■ WHAT THE TASK REQUIRES
Give again, unaltered, the lines of the listing below that run from the line having "You are a GUI" through the line having "Screen dimensions: 1016x616".

■ DATA FOR ANALYSIS
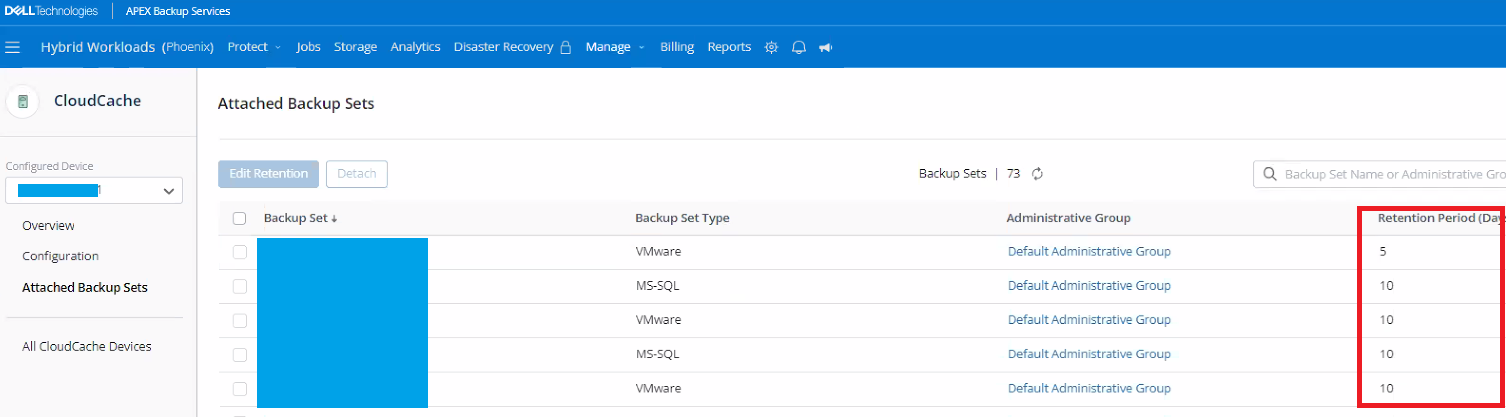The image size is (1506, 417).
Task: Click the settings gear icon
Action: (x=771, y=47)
---
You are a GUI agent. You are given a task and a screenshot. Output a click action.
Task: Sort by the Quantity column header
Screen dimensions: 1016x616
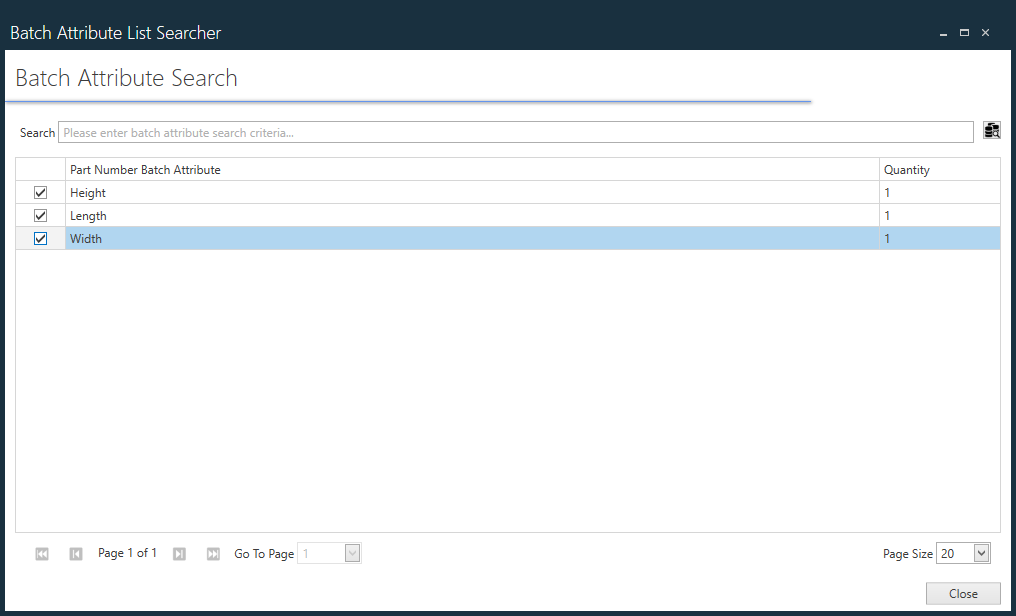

■ OUTPUT FOR THIS EXERCISE
You are a GUI agent. You are given a task and a screenshot. Output a click action.
Task: Sort by the Quantity column header
Screen dimensions: 1016x616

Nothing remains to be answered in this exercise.